Return the lines of the listing starting at the line containing "The image size" and ending at the line containing "at that location.", including both, without the pictures.

#### Source data
◇ ◇ ◇ ◇ ◇ ◇ ◇

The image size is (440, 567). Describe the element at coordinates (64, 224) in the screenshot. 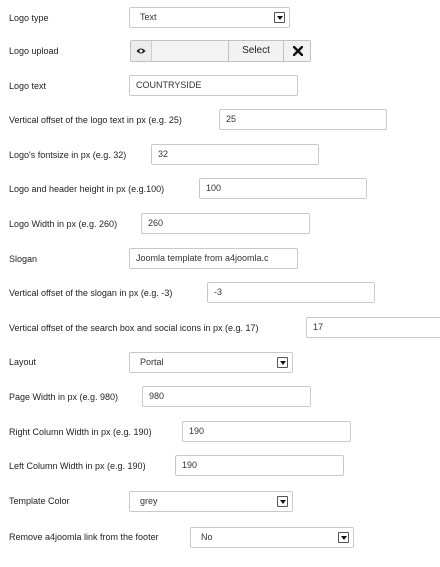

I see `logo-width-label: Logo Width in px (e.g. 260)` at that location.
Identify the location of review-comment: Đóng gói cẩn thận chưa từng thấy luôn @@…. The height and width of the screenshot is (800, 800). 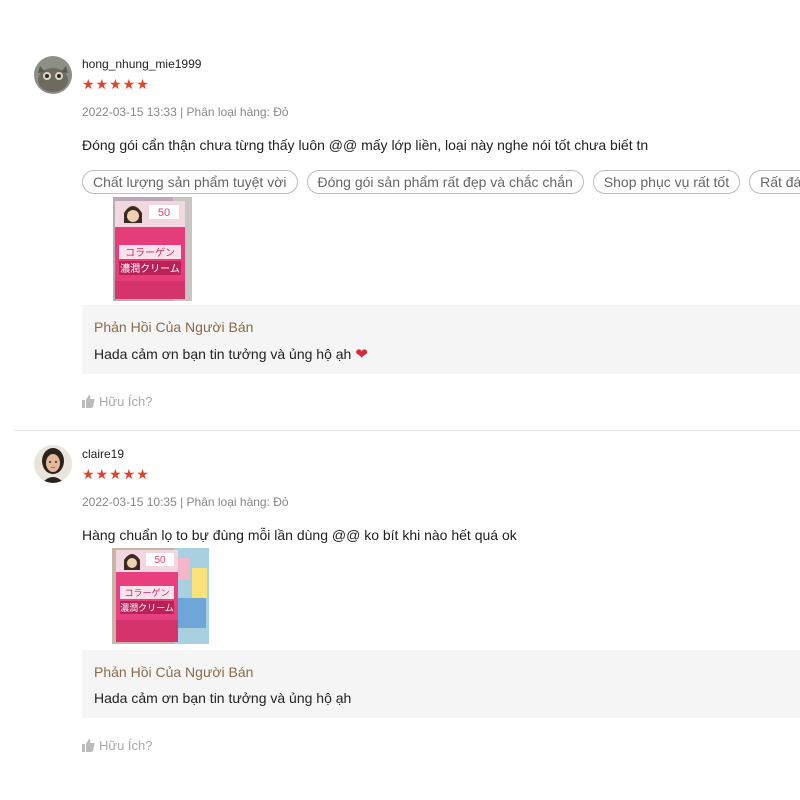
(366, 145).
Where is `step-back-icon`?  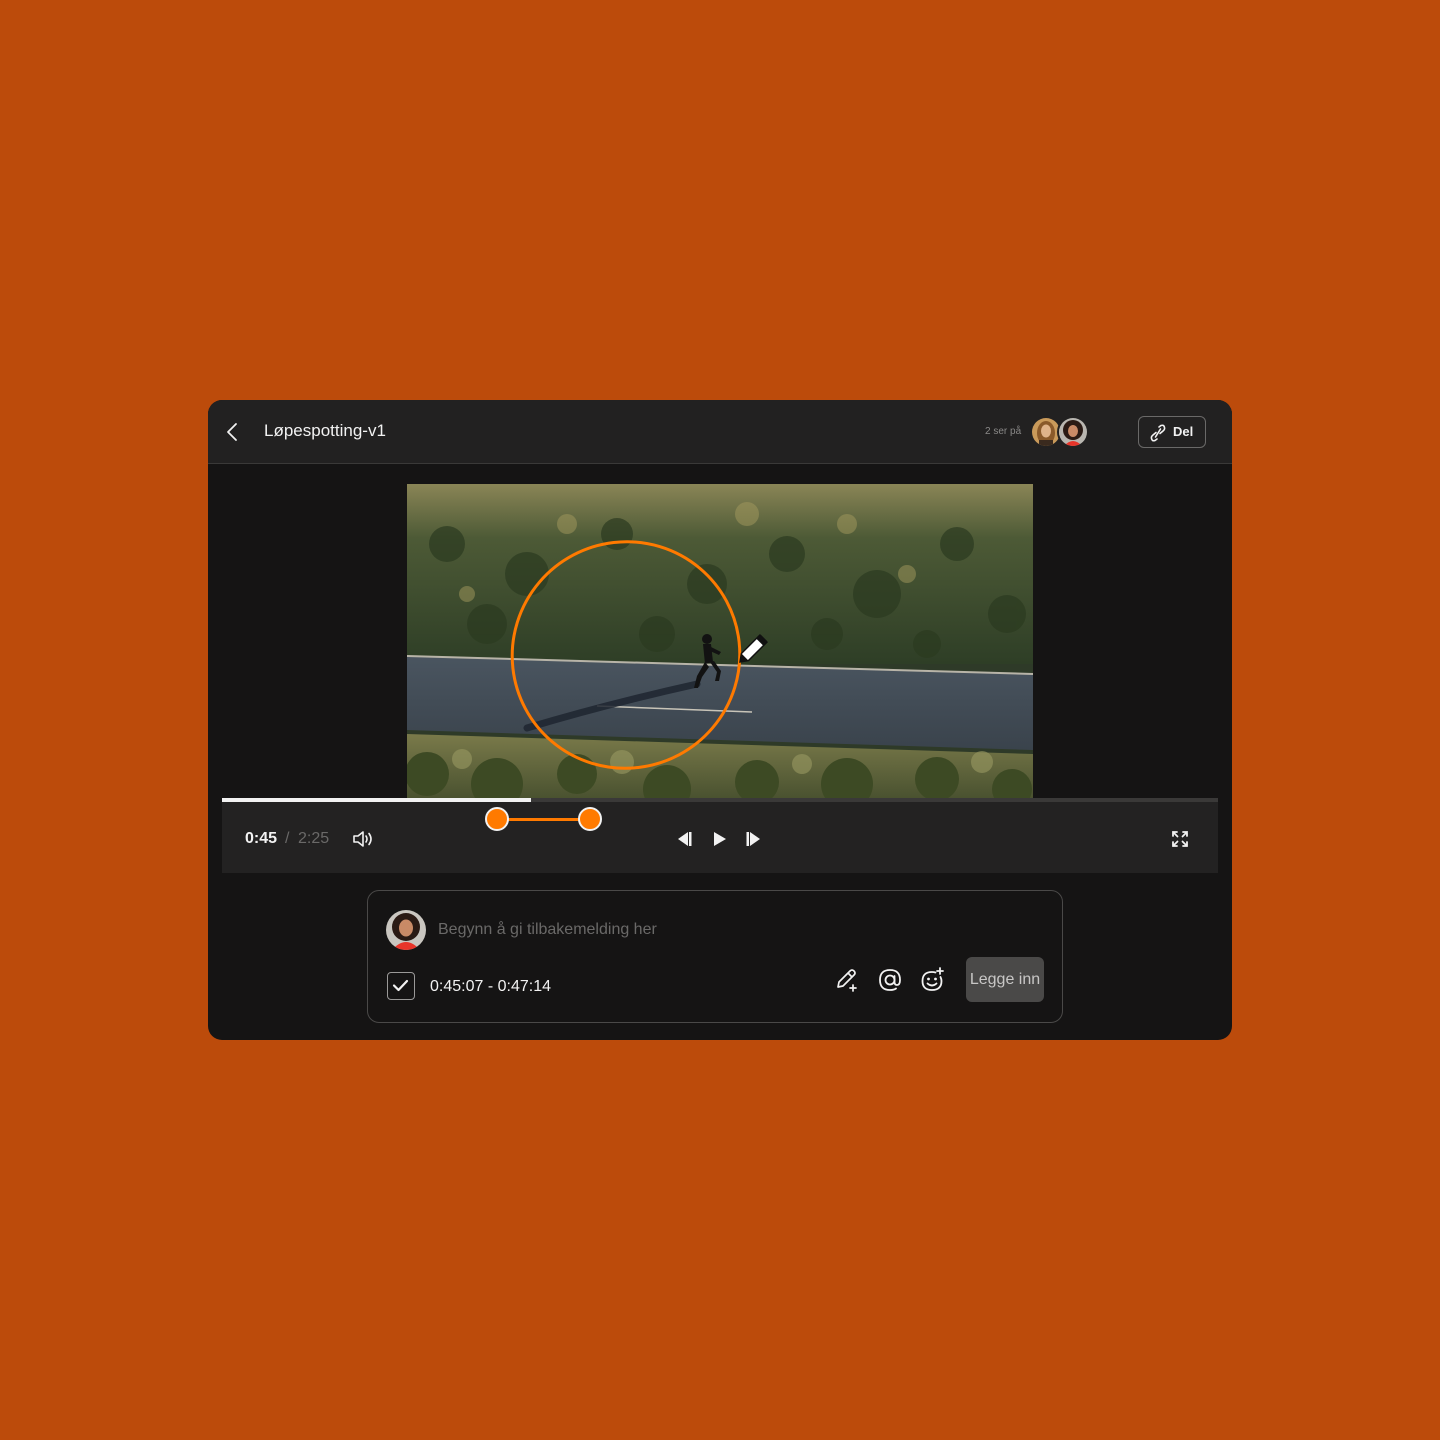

◇ ◇ ◇ ◇ ◇ ◇ ◇

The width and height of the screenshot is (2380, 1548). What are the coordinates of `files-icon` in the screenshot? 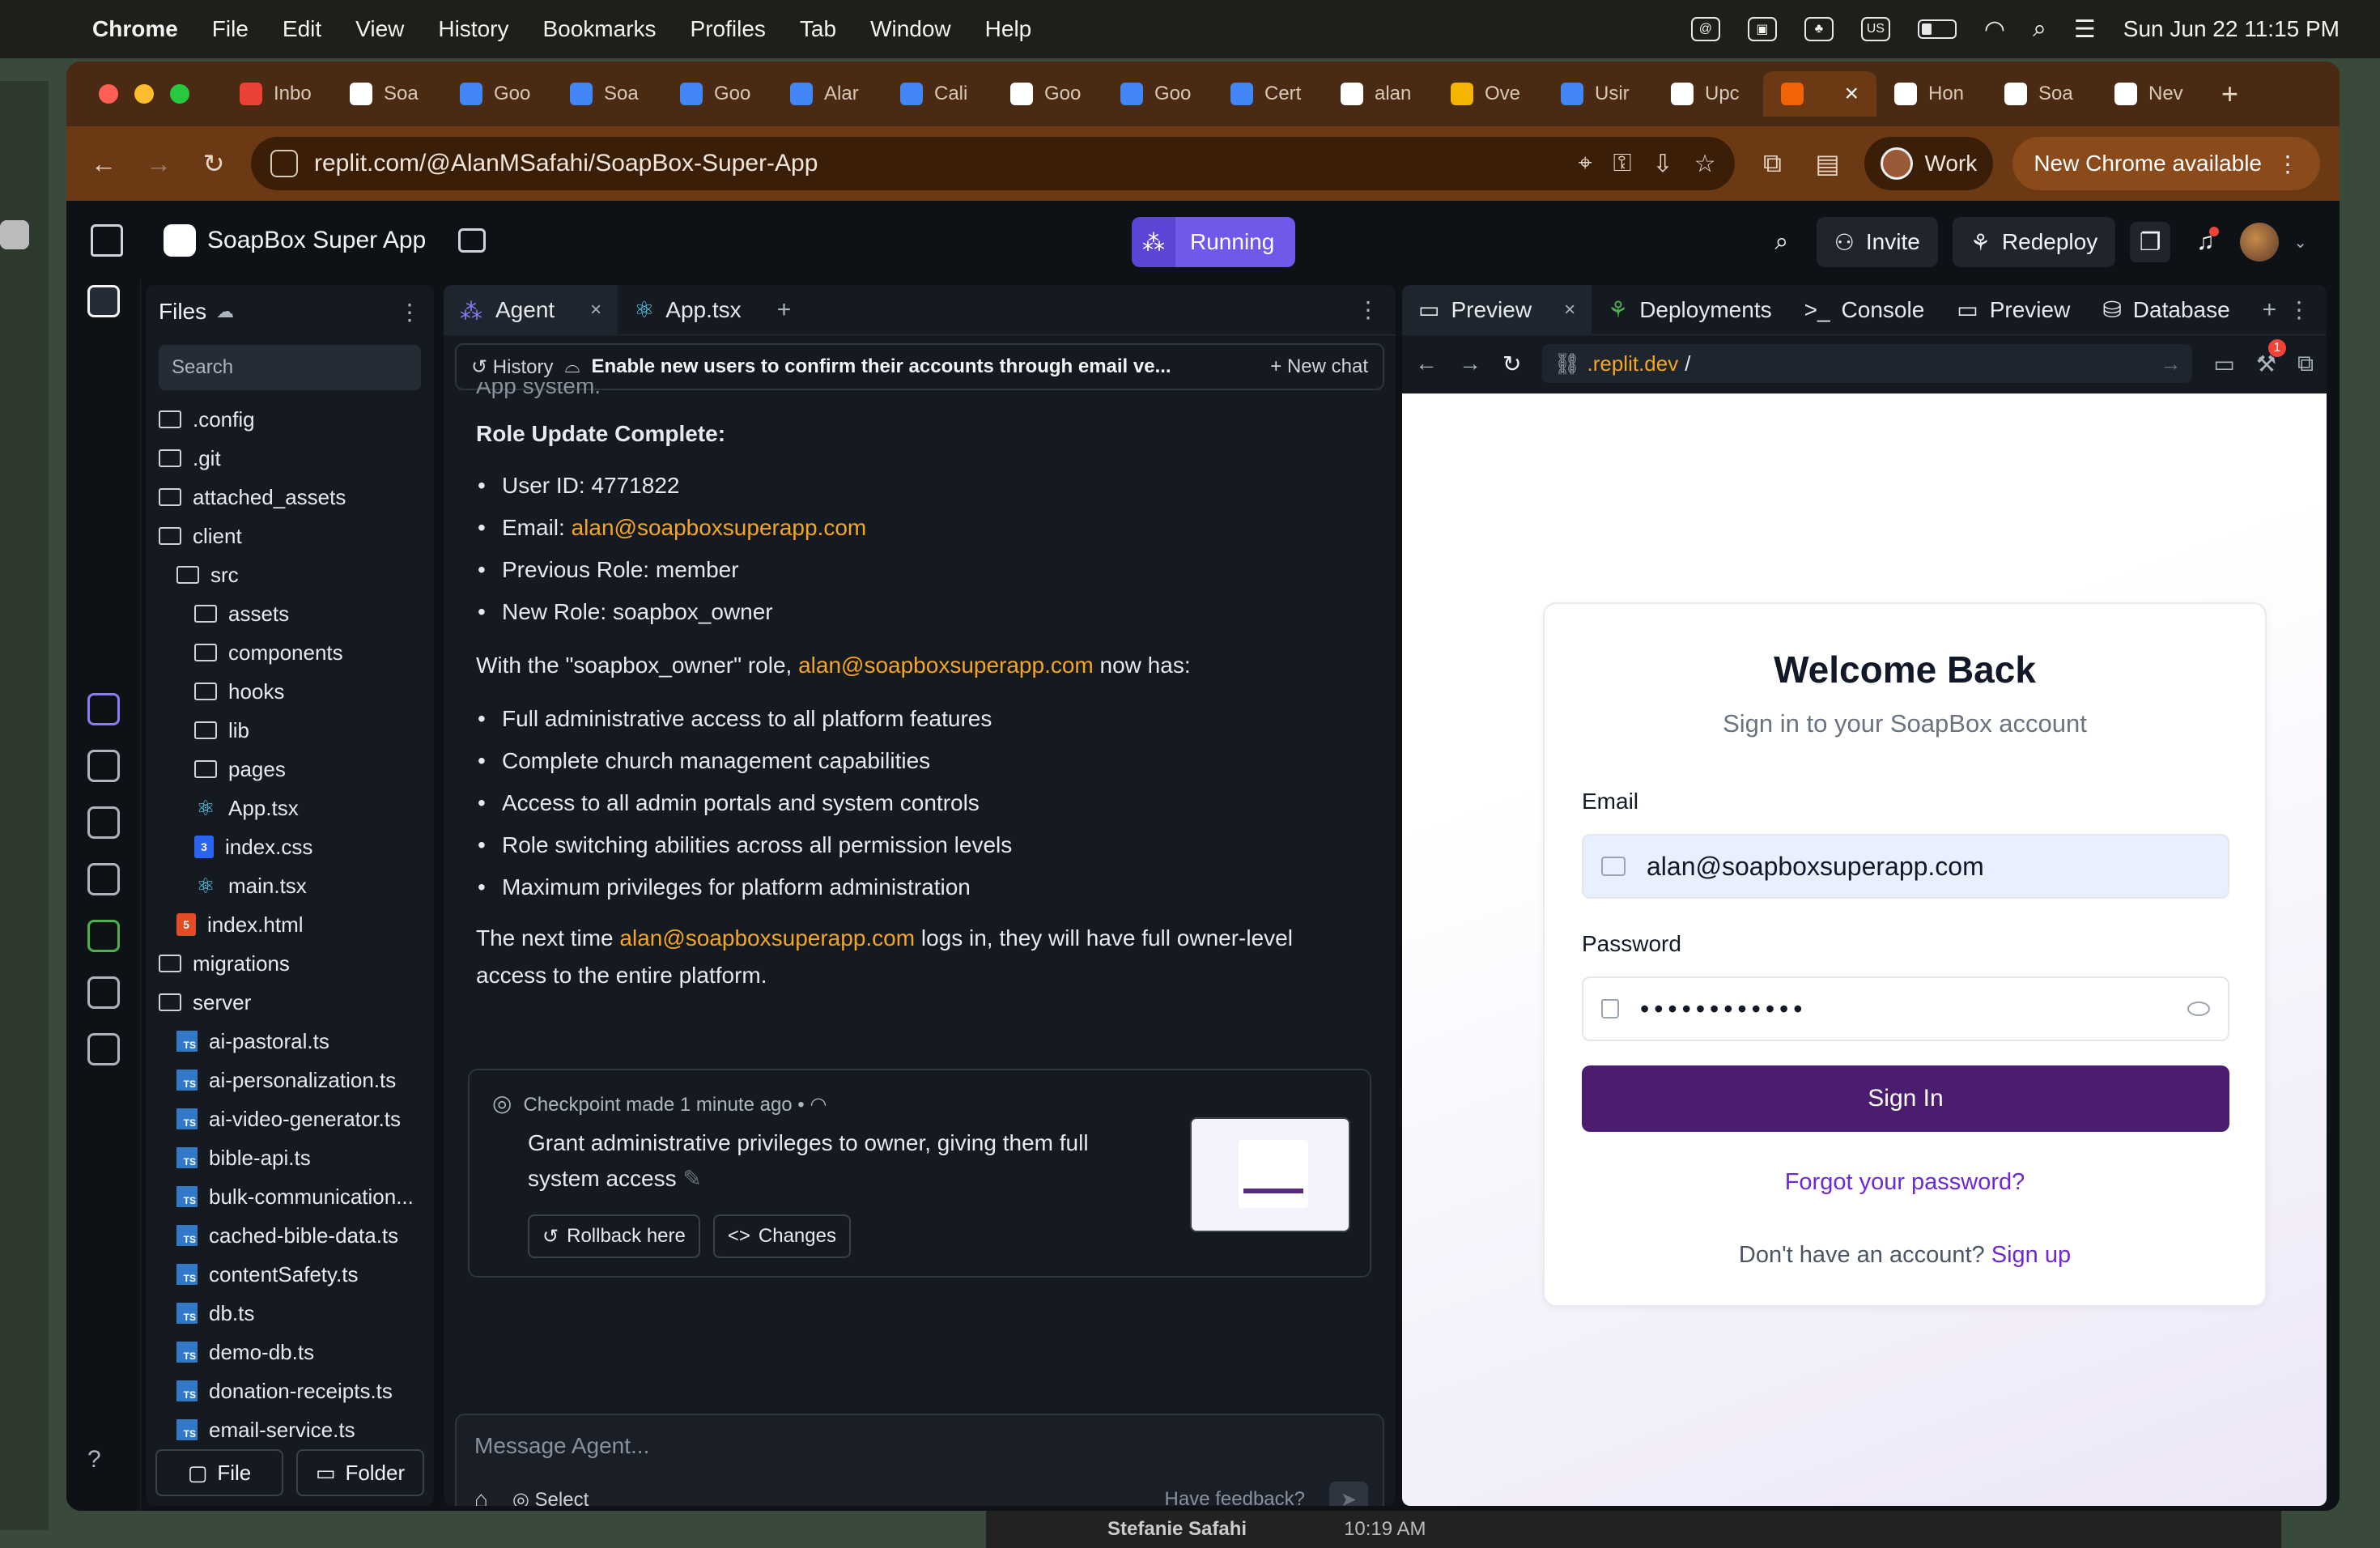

◇ ◇ ◇ ◇ ◇ ◇ ◇

#### Response area
The image size is (440, 567). Describe the element at coordinates (64, 224) in the screenshot. 

I see `logo-width-label: Logo Width in px (e.g. 260)` at that location.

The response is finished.